AVAILABLE RECORDS:

►

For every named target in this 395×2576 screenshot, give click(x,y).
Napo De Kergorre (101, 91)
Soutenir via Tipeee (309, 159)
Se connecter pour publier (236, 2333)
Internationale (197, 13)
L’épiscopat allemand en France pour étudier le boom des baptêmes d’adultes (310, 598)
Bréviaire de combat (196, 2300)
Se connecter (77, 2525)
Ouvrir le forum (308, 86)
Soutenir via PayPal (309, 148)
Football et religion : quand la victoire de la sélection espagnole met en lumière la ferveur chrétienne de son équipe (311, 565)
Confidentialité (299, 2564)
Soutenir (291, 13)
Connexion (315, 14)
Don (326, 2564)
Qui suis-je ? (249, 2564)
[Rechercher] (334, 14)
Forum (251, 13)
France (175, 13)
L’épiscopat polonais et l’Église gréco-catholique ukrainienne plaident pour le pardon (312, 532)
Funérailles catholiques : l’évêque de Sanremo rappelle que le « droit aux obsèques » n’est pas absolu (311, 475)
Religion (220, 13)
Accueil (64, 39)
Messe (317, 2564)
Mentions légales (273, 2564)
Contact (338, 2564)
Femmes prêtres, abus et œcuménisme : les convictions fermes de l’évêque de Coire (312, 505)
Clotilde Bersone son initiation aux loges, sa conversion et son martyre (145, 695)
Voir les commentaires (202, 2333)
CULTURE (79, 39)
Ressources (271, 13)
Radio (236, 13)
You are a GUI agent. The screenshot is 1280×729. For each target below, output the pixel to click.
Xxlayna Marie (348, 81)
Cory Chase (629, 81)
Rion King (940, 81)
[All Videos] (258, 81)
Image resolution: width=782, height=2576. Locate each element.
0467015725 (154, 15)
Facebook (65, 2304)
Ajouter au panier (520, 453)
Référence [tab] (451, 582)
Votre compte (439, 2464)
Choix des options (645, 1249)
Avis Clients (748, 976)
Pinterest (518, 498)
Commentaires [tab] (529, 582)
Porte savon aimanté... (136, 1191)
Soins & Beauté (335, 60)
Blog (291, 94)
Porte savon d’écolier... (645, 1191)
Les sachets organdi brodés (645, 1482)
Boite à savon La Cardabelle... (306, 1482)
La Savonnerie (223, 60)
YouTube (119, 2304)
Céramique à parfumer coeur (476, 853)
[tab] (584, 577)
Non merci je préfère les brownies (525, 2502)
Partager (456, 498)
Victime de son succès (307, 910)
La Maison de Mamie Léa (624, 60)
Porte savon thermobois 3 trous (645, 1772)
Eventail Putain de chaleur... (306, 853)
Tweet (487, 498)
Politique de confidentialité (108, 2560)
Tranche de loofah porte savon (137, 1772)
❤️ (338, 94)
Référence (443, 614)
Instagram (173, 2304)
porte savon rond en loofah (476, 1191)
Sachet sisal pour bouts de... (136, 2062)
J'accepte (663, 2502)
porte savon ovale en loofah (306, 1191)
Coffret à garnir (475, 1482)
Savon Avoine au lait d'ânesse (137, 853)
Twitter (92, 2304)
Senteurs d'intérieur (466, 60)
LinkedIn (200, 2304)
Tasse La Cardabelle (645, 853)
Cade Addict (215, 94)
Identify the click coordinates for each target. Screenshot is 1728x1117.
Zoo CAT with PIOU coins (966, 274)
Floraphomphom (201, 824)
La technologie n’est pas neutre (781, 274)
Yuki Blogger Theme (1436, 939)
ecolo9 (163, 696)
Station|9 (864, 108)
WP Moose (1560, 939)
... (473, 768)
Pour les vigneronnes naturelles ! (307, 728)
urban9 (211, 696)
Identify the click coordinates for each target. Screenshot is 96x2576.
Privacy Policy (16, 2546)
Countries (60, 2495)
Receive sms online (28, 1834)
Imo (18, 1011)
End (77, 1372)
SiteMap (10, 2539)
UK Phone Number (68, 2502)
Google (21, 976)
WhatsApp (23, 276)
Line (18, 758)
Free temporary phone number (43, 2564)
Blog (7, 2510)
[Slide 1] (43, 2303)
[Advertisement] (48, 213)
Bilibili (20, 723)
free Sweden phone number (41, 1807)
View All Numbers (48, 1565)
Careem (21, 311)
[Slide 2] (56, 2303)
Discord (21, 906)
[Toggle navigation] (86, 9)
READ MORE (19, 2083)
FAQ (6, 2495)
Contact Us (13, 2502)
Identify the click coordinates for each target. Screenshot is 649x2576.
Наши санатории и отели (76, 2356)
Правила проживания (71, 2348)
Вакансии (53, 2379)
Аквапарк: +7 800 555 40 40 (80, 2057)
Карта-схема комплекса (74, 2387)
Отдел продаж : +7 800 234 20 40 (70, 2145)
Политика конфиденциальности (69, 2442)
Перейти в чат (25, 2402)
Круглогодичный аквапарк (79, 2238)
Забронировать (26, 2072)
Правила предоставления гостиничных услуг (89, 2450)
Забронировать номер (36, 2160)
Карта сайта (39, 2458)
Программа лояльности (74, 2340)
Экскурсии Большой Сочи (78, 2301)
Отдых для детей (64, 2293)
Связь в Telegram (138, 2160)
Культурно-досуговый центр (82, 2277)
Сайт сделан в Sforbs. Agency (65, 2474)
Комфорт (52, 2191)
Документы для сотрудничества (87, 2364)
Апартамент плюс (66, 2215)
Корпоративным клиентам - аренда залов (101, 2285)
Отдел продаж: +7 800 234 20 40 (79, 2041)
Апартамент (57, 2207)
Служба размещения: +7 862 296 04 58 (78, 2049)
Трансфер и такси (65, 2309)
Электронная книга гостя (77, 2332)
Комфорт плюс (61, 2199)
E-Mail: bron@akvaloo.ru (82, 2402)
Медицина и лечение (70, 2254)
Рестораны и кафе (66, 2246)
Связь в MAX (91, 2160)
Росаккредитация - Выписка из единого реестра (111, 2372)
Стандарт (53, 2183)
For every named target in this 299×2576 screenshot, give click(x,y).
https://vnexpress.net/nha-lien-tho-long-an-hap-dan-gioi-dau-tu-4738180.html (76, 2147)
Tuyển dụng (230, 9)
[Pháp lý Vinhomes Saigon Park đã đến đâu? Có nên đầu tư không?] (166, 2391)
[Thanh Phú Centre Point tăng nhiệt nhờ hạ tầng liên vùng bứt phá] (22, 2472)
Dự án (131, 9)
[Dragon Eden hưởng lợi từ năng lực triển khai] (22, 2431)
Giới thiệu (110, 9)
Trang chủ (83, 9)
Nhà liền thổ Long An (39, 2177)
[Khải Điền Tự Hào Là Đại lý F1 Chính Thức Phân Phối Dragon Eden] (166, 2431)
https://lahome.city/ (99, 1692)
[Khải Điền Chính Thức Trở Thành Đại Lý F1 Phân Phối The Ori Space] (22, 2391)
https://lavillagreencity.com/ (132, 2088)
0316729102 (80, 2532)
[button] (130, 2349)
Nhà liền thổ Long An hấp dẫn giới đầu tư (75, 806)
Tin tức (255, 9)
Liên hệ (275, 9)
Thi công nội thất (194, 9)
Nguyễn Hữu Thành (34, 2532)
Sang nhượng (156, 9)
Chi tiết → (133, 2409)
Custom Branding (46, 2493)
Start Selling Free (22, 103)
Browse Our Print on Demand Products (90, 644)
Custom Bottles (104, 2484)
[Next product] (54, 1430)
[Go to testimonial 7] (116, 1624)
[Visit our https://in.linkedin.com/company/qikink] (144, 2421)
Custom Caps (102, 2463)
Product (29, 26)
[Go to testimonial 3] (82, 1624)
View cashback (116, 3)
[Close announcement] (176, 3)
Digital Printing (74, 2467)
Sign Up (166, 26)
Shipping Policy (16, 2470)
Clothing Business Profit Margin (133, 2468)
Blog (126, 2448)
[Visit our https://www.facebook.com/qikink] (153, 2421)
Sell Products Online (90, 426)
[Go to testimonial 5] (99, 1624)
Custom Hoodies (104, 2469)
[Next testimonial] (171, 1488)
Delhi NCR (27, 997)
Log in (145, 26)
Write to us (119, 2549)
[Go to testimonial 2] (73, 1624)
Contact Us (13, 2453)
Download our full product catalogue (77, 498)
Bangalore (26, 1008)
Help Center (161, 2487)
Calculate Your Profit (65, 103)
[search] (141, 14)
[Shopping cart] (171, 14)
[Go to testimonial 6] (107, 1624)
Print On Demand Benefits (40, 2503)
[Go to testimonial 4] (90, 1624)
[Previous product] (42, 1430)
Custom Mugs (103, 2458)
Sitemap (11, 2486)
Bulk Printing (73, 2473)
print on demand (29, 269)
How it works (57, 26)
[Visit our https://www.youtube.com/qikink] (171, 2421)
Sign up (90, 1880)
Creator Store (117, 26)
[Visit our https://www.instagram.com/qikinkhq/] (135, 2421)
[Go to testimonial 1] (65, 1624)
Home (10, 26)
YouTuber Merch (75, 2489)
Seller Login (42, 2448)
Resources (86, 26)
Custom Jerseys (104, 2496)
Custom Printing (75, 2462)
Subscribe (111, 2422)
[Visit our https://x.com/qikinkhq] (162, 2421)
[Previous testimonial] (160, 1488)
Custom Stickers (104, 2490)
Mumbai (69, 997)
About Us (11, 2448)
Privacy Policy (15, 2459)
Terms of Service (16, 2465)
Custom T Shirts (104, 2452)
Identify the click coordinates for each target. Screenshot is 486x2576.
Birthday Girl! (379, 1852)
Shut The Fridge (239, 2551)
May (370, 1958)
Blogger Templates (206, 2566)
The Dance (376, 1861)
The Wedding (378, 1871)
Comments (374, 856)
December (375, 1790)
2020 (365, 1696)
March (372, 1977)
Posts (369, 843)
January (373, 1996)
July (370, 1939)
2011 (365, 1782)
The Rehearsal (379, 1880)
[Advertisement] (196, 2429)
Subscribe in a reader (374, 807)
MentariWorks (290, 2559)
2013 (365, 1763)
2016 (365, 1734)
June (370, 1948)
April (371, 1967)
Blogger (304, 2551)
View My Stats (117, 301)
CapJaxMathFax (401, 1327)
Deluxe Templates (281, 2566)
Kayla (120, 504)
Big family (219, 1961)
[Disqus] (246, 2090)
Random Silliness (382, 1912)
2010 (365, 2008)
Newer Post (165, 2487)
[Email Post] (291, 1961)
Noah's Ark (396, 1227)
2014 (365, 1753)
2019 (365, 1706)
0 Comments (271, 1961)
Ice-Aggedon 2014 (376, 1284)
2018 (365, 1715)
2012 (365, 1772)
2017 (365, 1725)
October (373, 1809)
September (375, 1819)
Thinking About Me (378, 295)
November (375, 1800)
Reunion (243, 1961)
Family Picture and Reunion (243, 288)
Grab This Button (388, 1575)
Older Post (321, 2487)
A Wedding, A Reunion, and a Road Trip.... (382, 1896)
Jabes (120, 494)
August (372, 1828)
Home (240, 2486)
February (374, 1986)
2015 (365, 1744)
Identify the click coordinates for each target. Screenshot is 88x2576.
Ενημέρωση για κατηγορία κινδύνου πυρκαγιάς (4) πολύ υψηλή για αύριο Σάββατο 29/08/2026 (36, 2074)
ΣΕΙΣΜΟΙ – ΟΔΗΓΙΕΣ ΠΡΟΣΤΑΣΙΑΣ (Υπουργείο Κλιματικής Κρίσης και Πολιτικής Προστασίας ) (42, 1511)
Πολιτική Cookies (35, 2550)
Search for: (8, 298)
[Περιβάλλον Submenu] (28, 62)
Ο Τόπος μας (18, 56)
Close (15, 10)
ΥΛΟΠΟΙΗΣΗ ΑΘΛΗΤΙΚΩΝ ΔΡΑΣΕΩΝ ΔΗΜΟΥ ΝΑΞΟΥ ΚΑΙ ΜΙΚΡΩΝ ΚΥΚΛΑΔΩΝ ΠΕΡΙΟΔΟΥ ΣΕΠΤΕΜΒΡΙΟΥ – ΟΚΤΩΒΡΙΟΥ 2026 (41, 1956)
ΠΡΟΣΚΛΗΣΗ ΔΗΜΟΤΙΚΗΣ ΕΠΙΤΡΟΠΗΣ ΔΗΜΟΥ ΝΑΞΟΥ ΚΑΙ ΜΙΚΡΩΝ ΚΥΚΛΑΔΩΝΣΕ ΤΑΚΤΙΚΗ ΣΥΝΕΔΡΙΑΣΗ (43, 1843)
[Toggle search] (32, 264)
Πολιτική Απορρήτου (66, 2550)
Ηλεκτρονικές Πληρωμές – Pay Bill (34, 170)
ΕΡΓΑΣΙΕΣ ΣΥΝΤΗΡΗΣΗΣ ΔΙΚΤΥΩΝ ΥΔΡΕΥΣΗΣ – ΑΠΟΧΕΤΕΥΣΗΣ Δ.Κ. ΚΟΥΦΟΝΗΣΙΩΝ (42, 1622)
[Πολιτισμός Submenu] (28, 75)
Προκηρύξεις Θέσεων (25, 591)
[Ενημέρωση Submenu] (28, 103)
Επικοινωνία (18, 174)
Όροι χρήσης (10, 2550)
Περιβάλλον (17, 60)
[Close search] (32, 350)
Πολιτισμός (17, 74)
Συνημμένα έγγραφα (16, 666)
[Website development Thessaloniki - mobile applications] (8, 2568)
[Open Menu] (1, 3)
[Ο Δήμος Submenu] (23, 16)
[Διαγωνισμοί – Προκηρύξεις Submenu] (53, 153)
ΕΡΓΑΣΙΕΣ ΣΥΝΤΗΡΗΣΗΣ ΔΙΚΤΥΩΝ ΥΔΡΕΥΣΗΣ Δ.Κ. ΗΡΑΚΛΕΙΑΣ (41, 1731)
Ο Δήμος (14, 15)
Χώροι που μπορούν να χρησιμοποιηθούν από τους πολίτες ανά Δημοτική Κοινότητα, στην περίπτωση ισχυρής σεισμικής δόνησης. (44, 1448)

◄

AIM OF THE TASK:
Return word for word the lines above from the line with "Blog (291, 94)" to the line with "Tasse La Cardabelle (645, 853)", including both and leaving out all others.

COMPLETED TASK:
Blog (291, 94)
Porte savon d’écolier... (645, 1191)
Les sachets organdi brodés (645, 1482)
Boite à savon La Cardabelle... (306, 1482)
La Savonnerie (223, 60)
YouTube (119, 2304)
Céramique à parfumer coeur (476, 853)
[tab] (584, 577)
Non merci je préfère les brownies (525, 2502)
Partager (456, 498)
Victime de son succès (307, 910)
La Maison de Mamie Léa (624, 60)
Porte savon thermobois 3 trous (645, 1772)
Eventail Putain de chaleur... (306, 853)
Tweet (487, 498)
Politique de confidentialité (108, 2560)
Tranche de loofah porte savon (137, 1772)
❤️ (338, 94)
Référence (443, 614)
Instagram (173, 2304)
porte savon rond en loofah (476, 1191)
Sachet sisal pour bouts de... (136, 2062)
J'accepte (663, 2502)
porte savon ovale en loofah (306, 1191)
Coffret à garnir (475, 1482)
Savon Avoine au lait d'ânesse (137, 853)
Twitter (92, 2304)
Senteurs d'intérieur (466, 60)
LinkedIn (200, 2304)
Tasse La Cardabelle (645, 853)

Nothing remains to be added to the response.